When Japan started the First Sino-Japanese War in 1894, the country was significantly more powerful than China. China's national strength had declined rapidly while Japan was surging ahead through the reform of the Meiji Restoration. China lagged behind in modern industry, commerce and technology. Even in the silk and tea industries — sectors in which China had dominated the global market for centuries and which were crucial for its economy — it was losing ground to Japanese competition.

Both latecomers to industrialization, China and Japan relied on agricultural exports to fund their modernization drives. But China's inefficiency, lack of competitiveness and worsening balance of payments position hampered its progress. Its tea industry failed to modernize and was overtaken by Japan and India. The silk sector also declined even as Japan's early start and strong government support enabled it to overtake China.

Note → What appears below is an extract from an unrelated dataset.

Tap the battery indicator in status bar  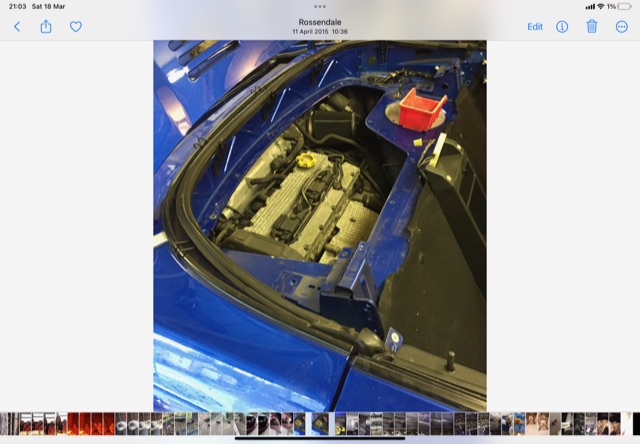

The decline of its two key export industries severely impacted China's fiscal health and undermined its military preparedness. By 1894, China's trade balance was in a persistent deficit, while Japan's sustained export growth during 1882-93 allowed it to finance its military and import arms for the First Sino-Japanese War.

Japan's edge in the silk and tea industries continued to grow after the war while China's exports kept declining. In modern sectors such as steel, automobiles and electric power, Japan's lead was even more pronounced. By 1937, Japan was producing far more than 10 times the steel that China made and generating 16 times the electricity produced in China. As for automobile production, China had virtually none at all.

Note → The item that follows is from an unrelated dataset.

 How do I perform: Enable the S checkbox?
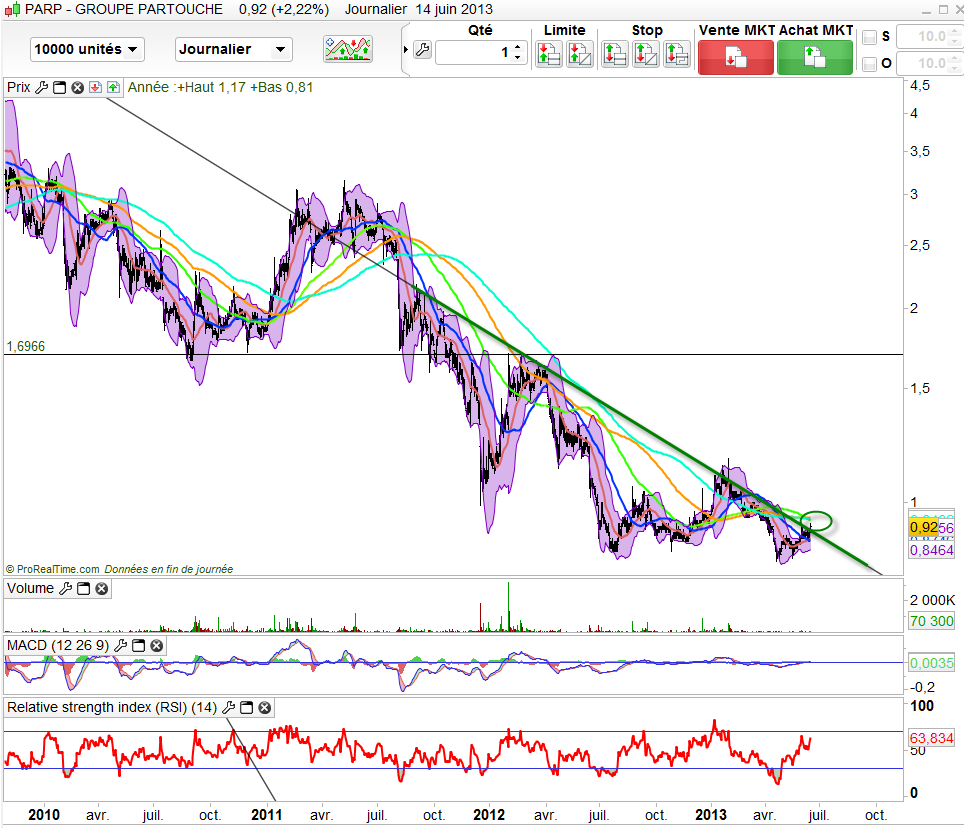tap(869, 37)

However, the equation has now changed dramatically, with China surging ahead on all fronts. Across the board, from traditional sectors to emerging industries and from institutional efficiency to strategic vision, China now holds the advantage over Japan. China's GDP surpassed Japan's in 2010. By 2024, it was 4.7 times larger. In traditional sectors where Japan once led, such as high-speed rail and automobiles, China's rise mirrors Japan's overtaking of China in silk and tea during the late Qing dynasty. In emerging industries such as information technology, China has surged far ahead, widening the gap with Japan. In cutting-edge fields such as cloud computing and artificial intelligence, China is on par with the United States.

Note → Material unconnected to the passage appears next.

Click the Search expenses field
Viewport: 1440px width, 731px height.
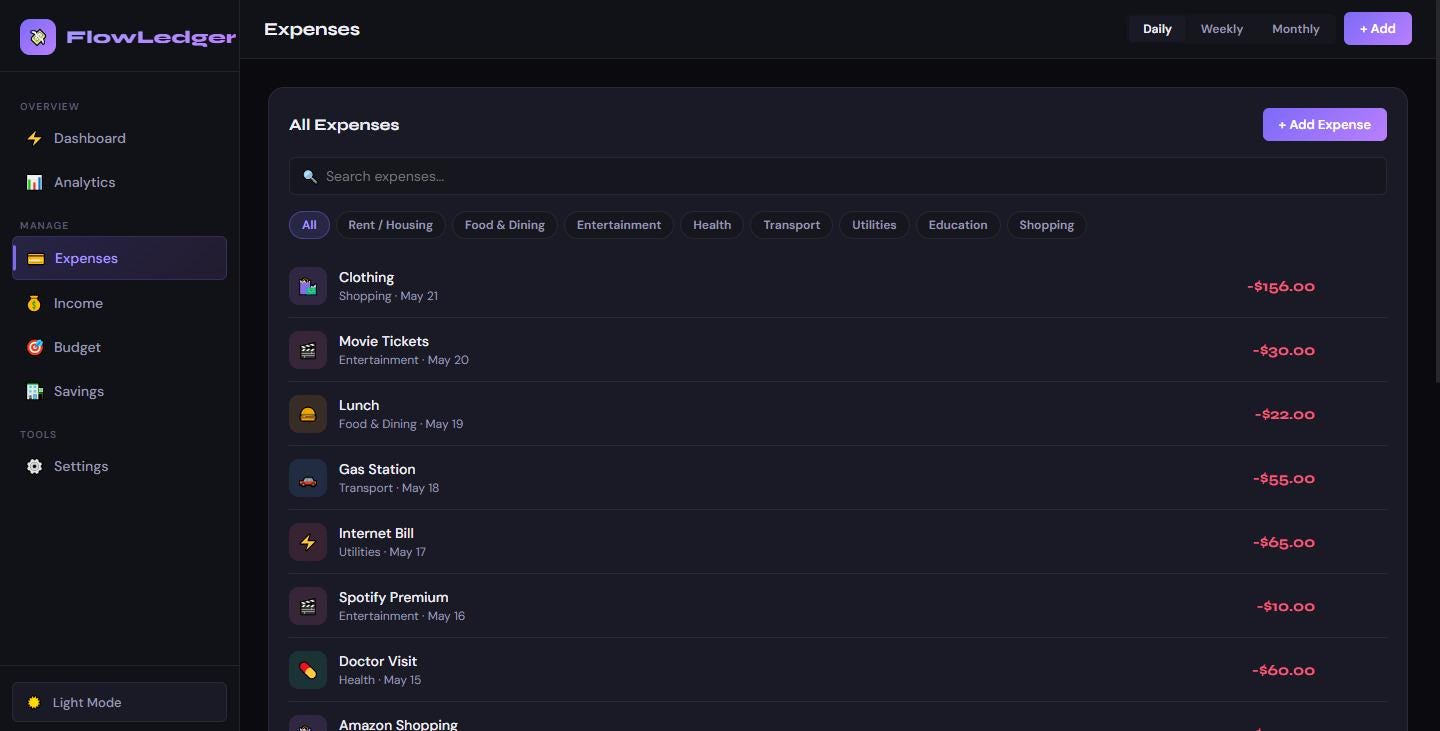tap(837, 176)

Given Japan's stagnation in emerging industries, the erosion of its traditional strengths and its shrinking economic footprint, should Takaichi and her supporters persist with provocations? Japan's economic decline, shrinking strategic influence and diminished institutional strength mean that it can no longer support the costs of provoking China. Any attempt to cross China's red line is bound to backfire.

History offers an instructive lesson. Japan defeated the Beiyang Fleet during the First Sino-Japanese War in 1894. However, by the time of the Chinese People's War of Resistance Against Japanese Aggression (1931-45), its strategic calculations were already faltering compared to the long-term vision articulated in On Protracted War. China's adept handling of the 1997-98 Asian financial crisis and its early-2000s push for a free trade agreement with Association of Southeast Asian Nations further demonstrated that the country surpassed Japan not only in economic and industrial scale but also in its responsibility as a major country.

For more than 2,000 years, China and Japan have enjoyed close economic and cultural exchanges. Even during the late Edo and Meiji eras, when militarist forces in Japan began plotting conflict with China, there were poems depicting bilateral trade and expressing admiration for Chinese culture and landscapes. Today, as China advances toward national rejuvenation, Tokyo should recognize the direction of the historical tide and the choices it needs to make to align with it.

The author is a research fellow at the Chinese Academy of International Trade and Economic Cooperation, Ministry of Commerce.

The views don't necessarily represent those of China Daily.